_WORK TO DO_:
A - According to the passage on Afghan media, how much has Washington spent on media development in Afghanistan over the past two decades?
B - Drawing on the passage on Afghan media, explain why telecoms have reduced their advertising spending.

_PASSAGE_:
When early this year I asked Zabihullah Mujahid about that attack, he said that “after they didn’t listen to our complaints and warnings, we had told Tolo TV that they are military target for us…so we carried that attack against them, and we took the responsibility for it.” I then asked him if they will repeat similar attacks in the future if the media don’t “listen” to them. His response was, “in the future, when the new government is established, such kind of incidents won’t happen, because laws will control media.”[lii]
Some observers have told me that one reason why violence against journalists has increased in the wake of the Americans’ withdrawal is that the Taliban want journalists to evacuate the cities so that when they capture these areas, no independent eyes are there to report about their atrocities. Wali Arian, who had to leave the country in 2016 after constant threats against his life, told me that “at least 12 reporters left Helmand province after Elyas Dayee, Radio Azadi’s reporter, was killed in November 2020.” He then added, “Helmand is now a dark area for reporters. We really don’t know what is happening there—and this is exactly what the Taliban wants.”[liii]
New Economic Challenges
After the Americans arrived in late 2001, Afghanistan’s newspapers, magazines, radio and TV stations as well as the new online media were suddenly being helped with grants from Western countries, especially the U.S., and have also since benefited from project-based support from those governments and several western NGOs. (As noted earlier, according to the U.S Embassy, over $150 million has been spent by Washington on media development in Afghanistan over the past two decades.)
Now that support is being cut to the bone.
Muqadessa Yorish[11], head of Lapis Strategic Communications, a branch of Moby Group, told me that “Institution-building projects have declined by 40 to 50%” just in 2020.”[liv] For large companies such as Moby Group, these international sources had brought in 25-30% of their income, so any further reduction poses the risk of bankruptcy before the Taliban arrive in Kabul.[lv]
Ariana TV is the second most popular network after Tolo, and according to Sharif Hassanyar, head of Ariana News, over 50% of their income was paid for by the international community. Public service announcements (PSAs), funded by the U.S. and directed against al-Qaeda and Daesh as well as the Taliban, were another big source of income which has also been drastically cut back.[lvi]
Media outlets have thus been left to survive with the income they get from the private advertising market, their main clients historically energy drink companies, banks, and telecoms.[lvii] Telecoms used to be the single biggest advertisers but have reduced their expenditures, according to Mr. Hassanyar, because the Taliban punishes telecoms for such advertising by forcing them to pay higher “taxes” in order to operate in areas the Taliban control.

_DATA RECORDS_:
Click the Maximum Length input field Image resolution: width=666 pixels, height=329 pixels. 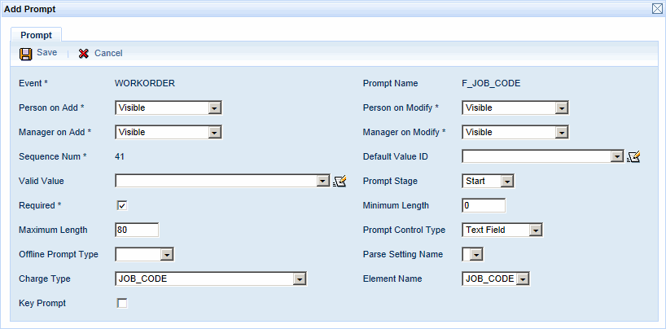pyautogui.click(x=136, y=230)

* * *

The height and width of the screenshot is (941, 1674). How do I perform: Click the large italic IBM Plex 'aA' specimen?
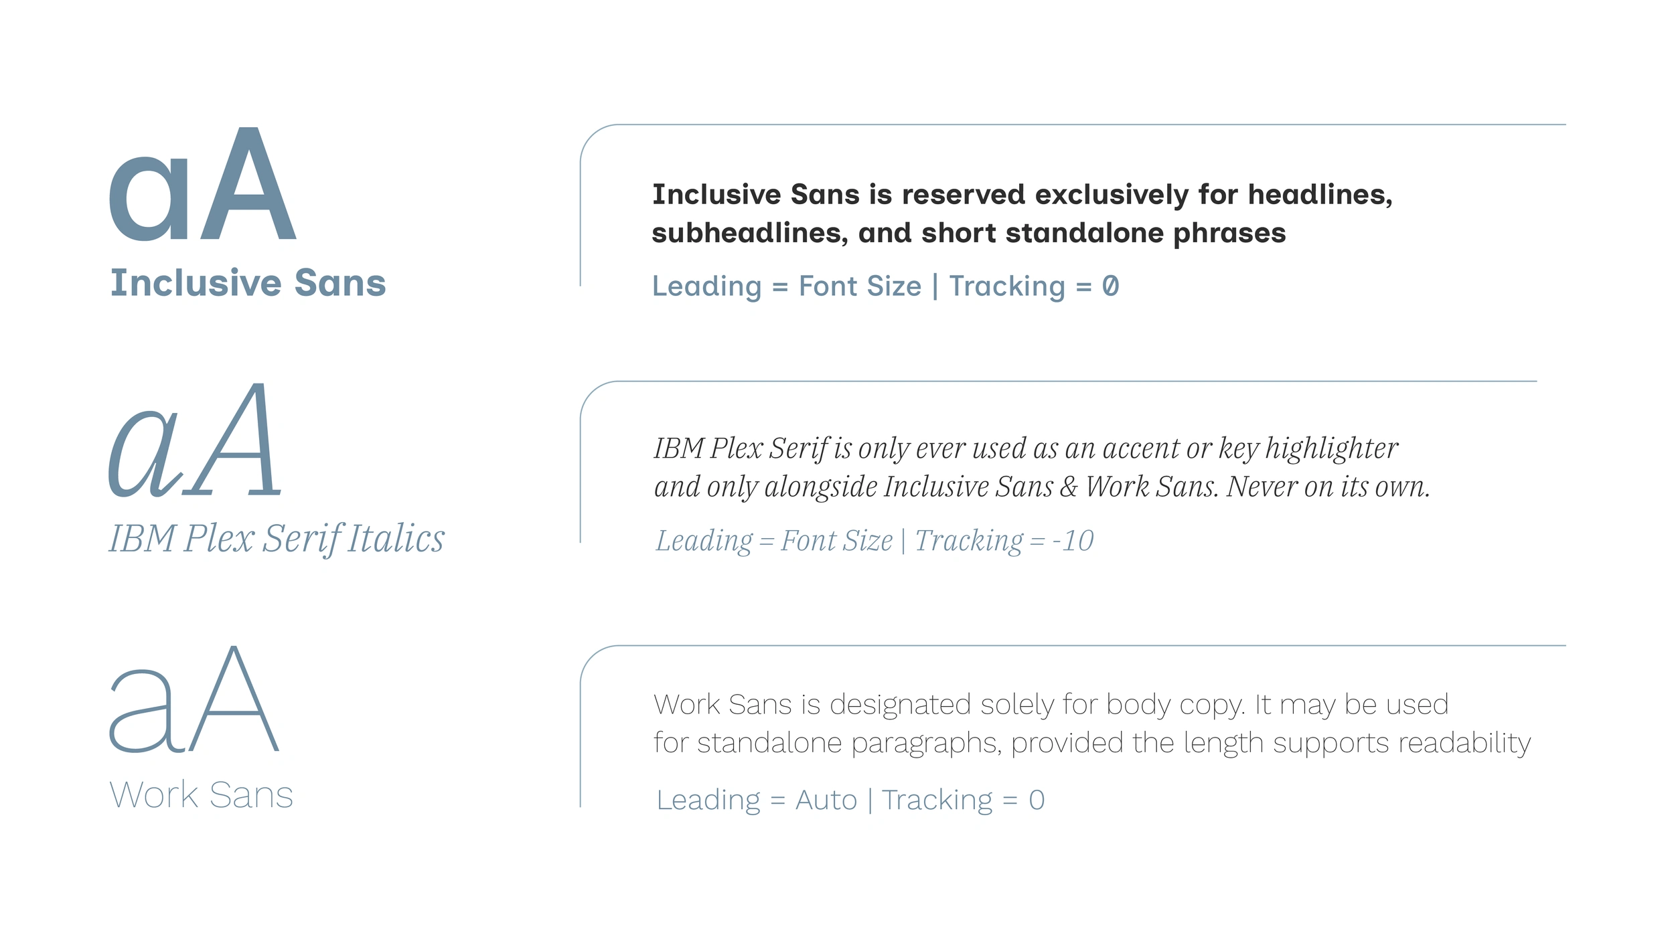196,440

--

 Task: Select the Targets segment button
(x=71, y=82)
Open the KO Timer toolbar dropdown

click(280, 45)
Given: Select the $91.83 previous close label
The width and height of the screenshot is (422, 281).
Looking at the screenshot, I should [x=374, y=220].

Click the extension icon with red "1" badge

_THE REPLIES_:
A - Over $150 million, according to the U.S. Embassy.

B - According to Sharif Hassanyar, head of Ariana News, the Taliban punish telecoms for such advertising. They force them to pay higher "taxes" in order to operate in areas the Taliban control. As a result, the telecoms, once the single biggest advertisers, have cut their expenditures.